У Анны заломило в висках. Сверчок замолчал.
Сергей равнодушно повел плечами и потянулся к кнопке на панели, чтобы переключиться с радио на диск.
— Сергей, — Анна почувствовала подступающий приступ удушья и начала судорожно искать ингалятор в сумке. — Как ты можешь? Господи, неужели мало на долю поляков страданий…
— Не начинай, прошу тебя. Всем бывало тяжело. Не драматизируй. К нам сегодня придут гости. Жизнь продолжается. К тому же погибли чинуши. Бюрократы и взяточники.
Она схватила ингалятор и впрыснула в рот лекарство. Дышать стало немного легче.
— Эти люди летели, чтобы почтить память погибших в Катыни — между прочим, от рук наших, как ты говоришь, чинуш. И вот такая нелепость, такая несправедливость!
— Давай сменим тему!
— Неужели ты не отменишь вечеринку? Это же неприлично!
— А мне плевать! Понятно?! У меня своих проблем хватает!
Анна снова почувствовала, что задыхается.
— Притормози! — крикнула она.
Сергей неожиданно послушно съехал к обочине, остановил машину, перегнулся через Анну и открыл ей дверцу:
— Прошу! Тебе действительно лучше прогуляться. Я заброшу продукты домой и съезжу в офис часа на три-четыре. Как получится. В любом случае буду к семи.

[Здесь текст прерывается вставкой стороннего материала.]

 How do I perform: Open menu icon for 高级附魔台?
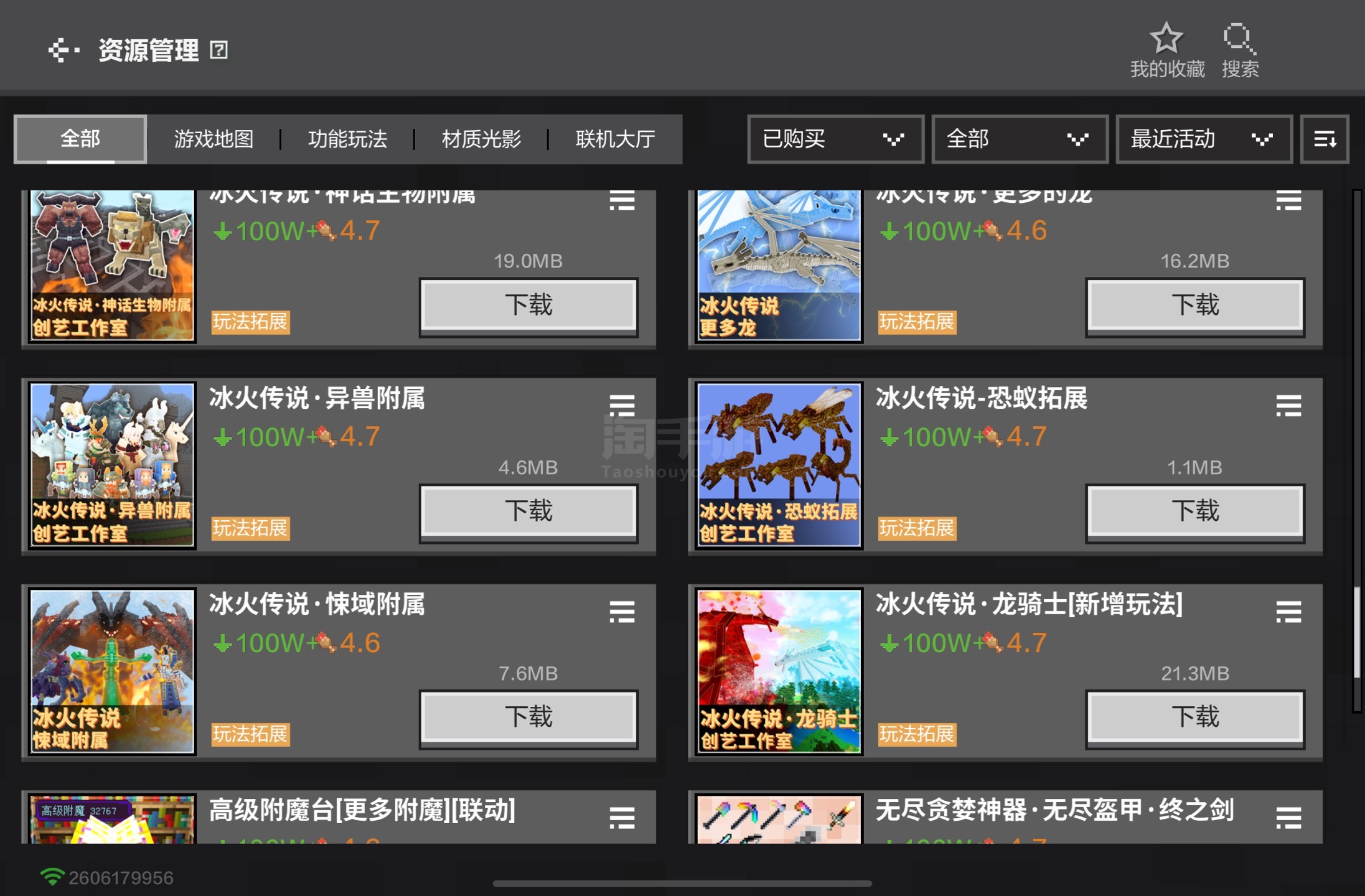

Анна вышла. Закинула на плечо сумку на тонком ремешке. Поправила светлый плащ, заметив на кармане маленькое красное пятно, похожее на отпечаток губной помады. Вишневый оттенок, как у Даши… «Что за ерунда лезет в голову, — подумала она и ускорила шаг. — Дашина помада, Дашины губы… Какая нелепая смерть! Несколько часов назад эти люди и не подозревали, что видят своих близких в последний раз».
Захотелось курить. Анна не курила уже лет десять. Точнее, по-настоящему вообще не курила — так, баловалась. Перешла дорогу. Купила в ларьке сигареты и зажигалку. С жадностью затянулась, держа сигарету в подрагивающих пальцах. «Наплевать, — подумала она. — Будь что будет. Все мы ходим по лезвию бритвы, каждую минуту, каждую секунду пытаясь заглушить паническое чувство страха — перед жизнью, перед смертью, перед любовью наконец». Она еще раз глубоко затянулась и выбросила сигарету.
Путь лежал через сквер. Удивленно отметила, что кое-где еще лежит снег. Газоны уже тускло зеленели, на березе набухли почки, кусты по-весеннему растопырили покрытые нежной зеленью ветки. Анна остановилась, подставив лицо слабым лучам солнца. Закрыла глаза. Кто-то тронул ее за локоть.
— Простите, девушка… Не пугайтесь, мы с вами недавно встречались!